I have a terrible habit of taking hand-me-downs. Whether they be clothes, (unopened/never been used) beauty products, books or accessories. I love taking pieces off people, especially when you know I’ll get some use out of it.
But with all possessions, they do get old, you do tire of them and eventually you’re trying to get them off your own hands but you just can’t part yourself with it.
This practice then leads to hoarding and over cluttering, which I am very guilty of.
My thought process is this… people have paid good money for something and for whatever reason they’re over it and don’t want it anymore. Why throw it out? Especially if there’s nothing wrong with it.
But when I take ownership over something and it doesn’t really work out, it literally pains me to get rid of it. Again, my mind is telling me, “Someone has worked hard for that… and you’re just going to throw it out?”
A few months ago my mother gave me a cream cleanser she thought would be good for me. It ticked all the boxed. Cruelty-free, check. Organic, check. Australian made and owned, check. But when I gave it go, there was an ingredient in it that made my skin break out. I could never use it again. But for months that followed I held onto it because it was something my mother had bought for me in good faith that I would use it.
When you get to a certain age where you earn your own money, you feel that it’s extremely unnecessary for your parents to buy things for you. I believe the same thing goes with parents; at a certain age they don’t take any value in things you’ve spent money on for them. They would rather you keep your money and the only “spending” you do on them is your time. (Maybe that doesn’t go for everyone, but I know my parents would rather me spend a few hours a week with them rather than my money.) So, when my mother bought me this cleanser I was not only grateful but guilty that she did.
A friend once handed me down a loose powder which she had bought online that was too dark for her. Knowing that my skintone darker, she gave it to me but for whatever reason it didn’t work for me either and I simply never used it. But again, I held onto it because she had spent her money her hard earned money on it and I would feel absolutely awful throwing it out. I did eventually and for months that followed, I feared she’d ask me how the product worked for me and I’d tell her that I threw it out.
Several months later I eventually brought it up with her and confessed that I had thrown it out. Her response was, “What loose powder? …I forgot all about it.”

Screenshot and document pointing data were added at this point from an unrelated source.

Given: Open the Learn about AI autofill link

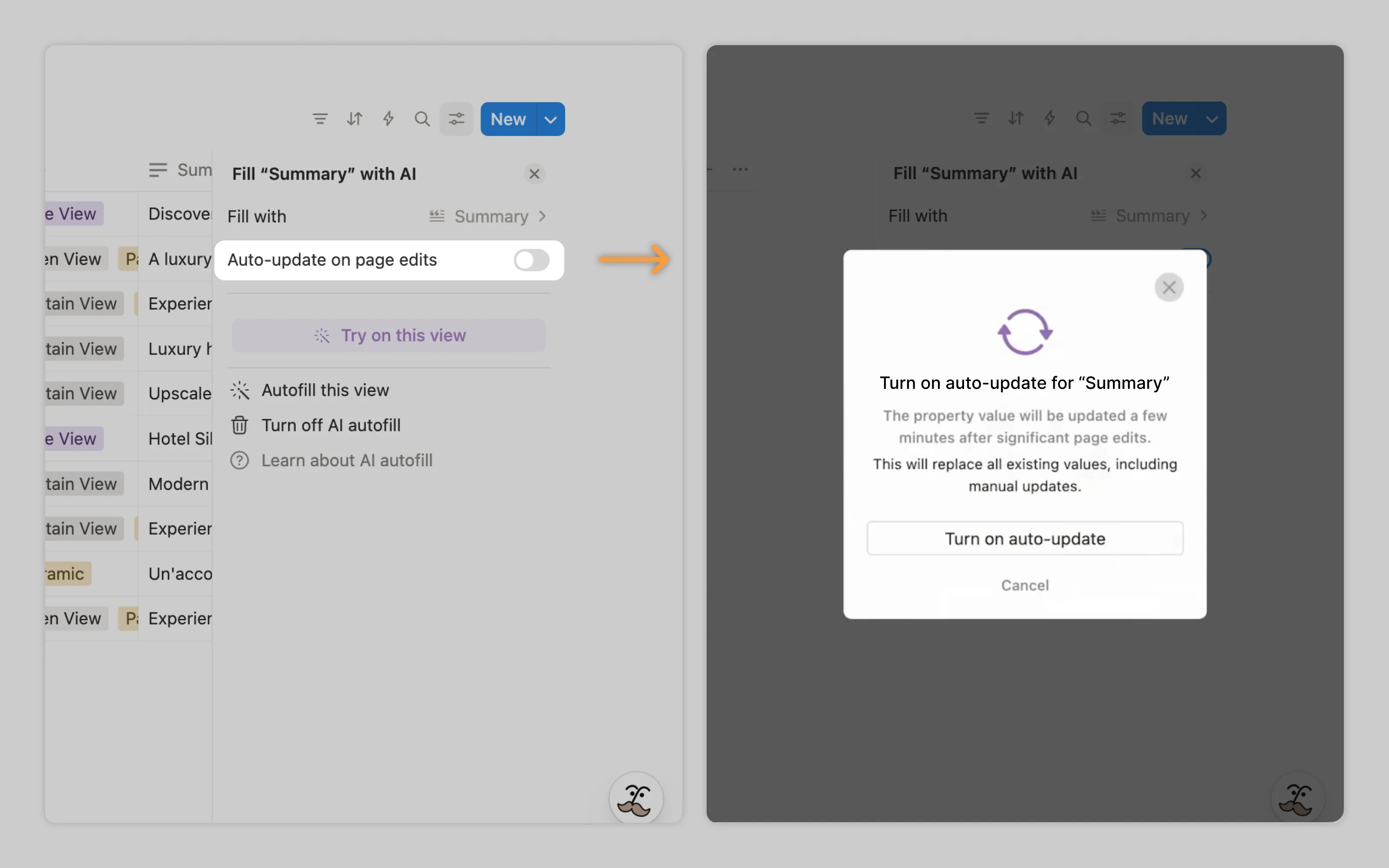Looking at the screenshot, I should pos(347,460).
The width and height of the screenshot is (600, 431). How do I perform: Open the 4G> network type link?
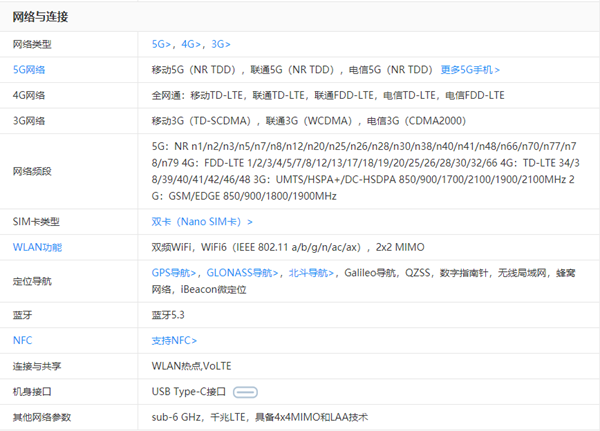[191, 45]
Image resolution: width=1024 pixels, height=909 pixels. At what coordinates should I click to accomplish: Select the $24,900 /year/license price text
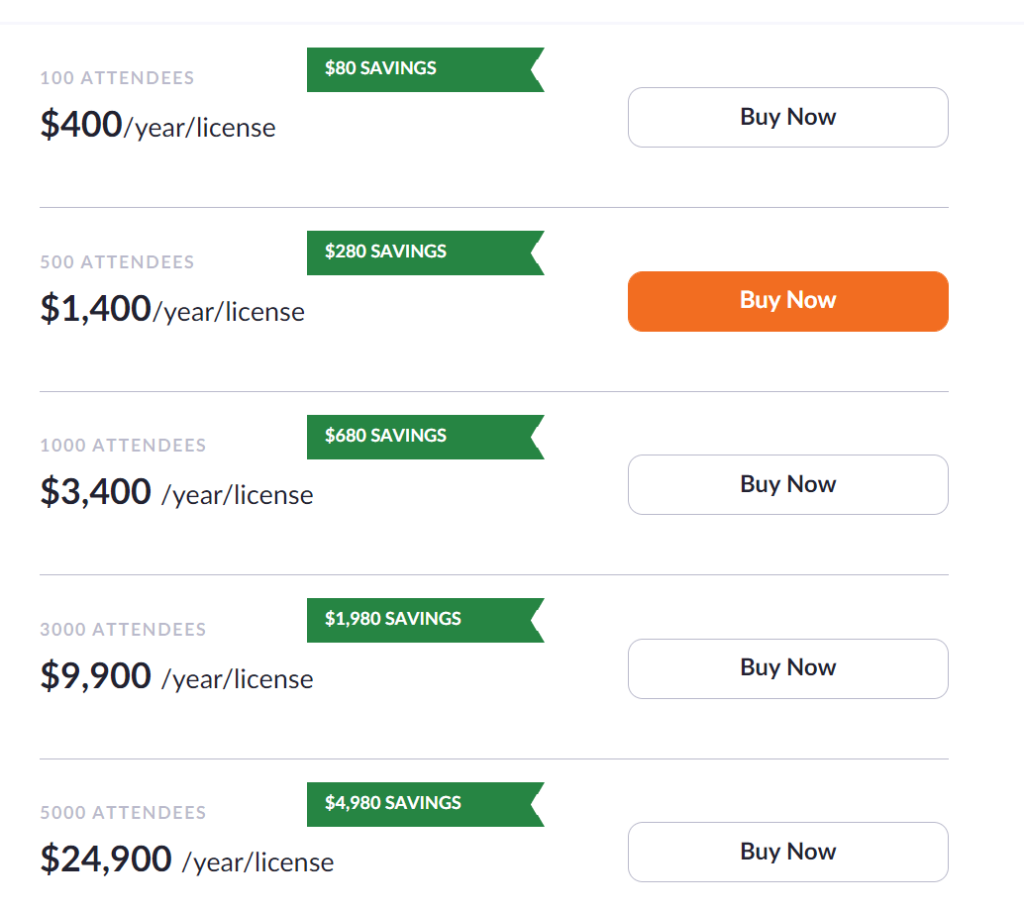(187, 860)
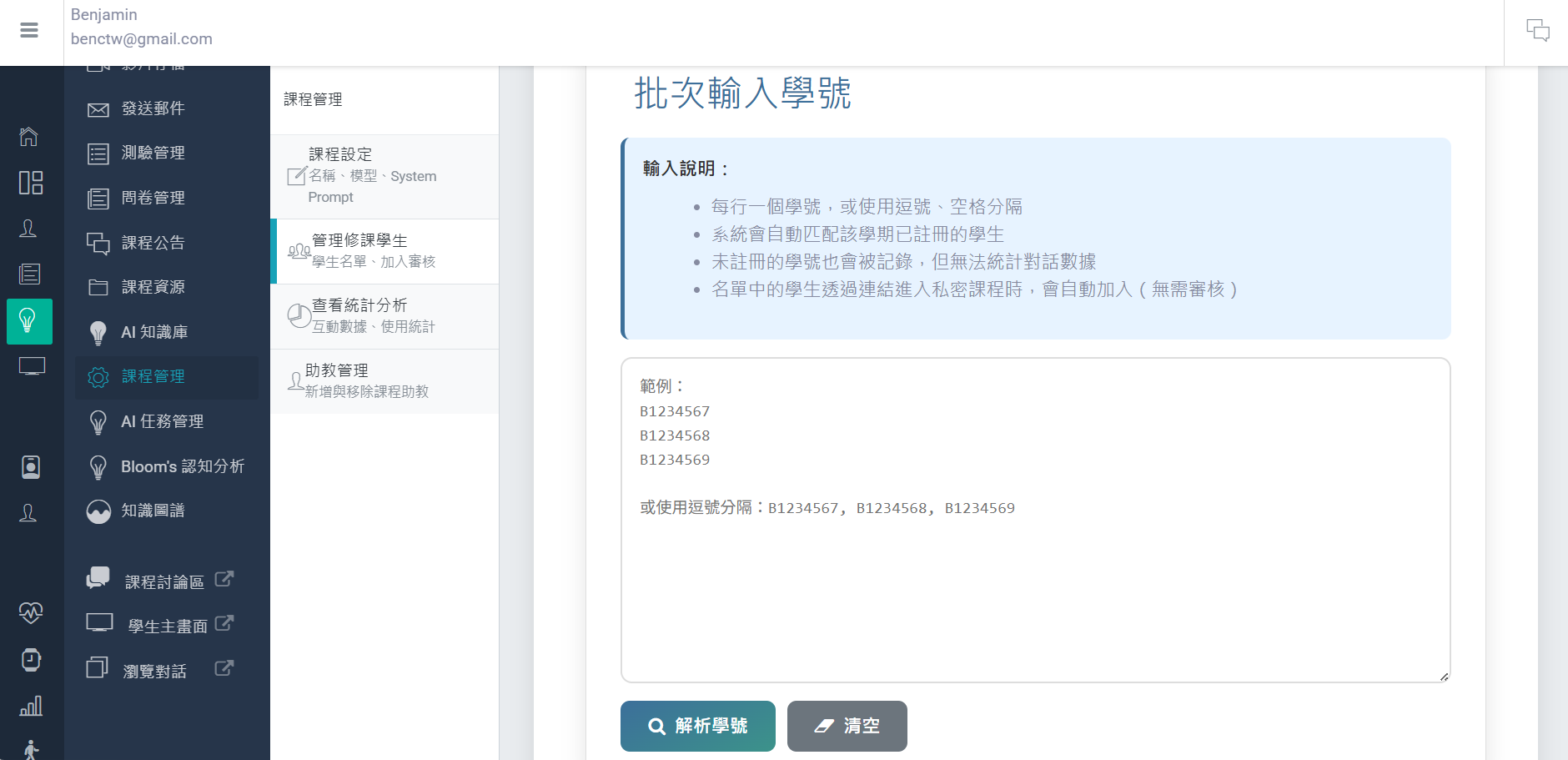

This mindset stems from the time when my father gave me a David Jones voucher worth a very large sum of money. He had received it from his work for his 20th year anniversary of service and without a second thought he gave it to me.
I couldn’t believe that my father worked for two decades and when receiving such a generous gift simply handed it over to me. While he could have easily spent it on a nice suit for the office, or a couple of nice shirts, ties or casual wear… nope, he decided it was better off in my hands.
When I was given such a gift I made sure that I wasn’t going to spend it on something I didn’t need. Although dad has said to me, “You can use that for your makeup stuff.” I decided that I was going to spend it on something worth while and show him that his twenty years of working didn’t go in vain.
Not only did this prove to me that my dad is the coolest and the most generous dude on earth, I promised that I was going to see the value in everything, especially if it was something I didn’t earn myself.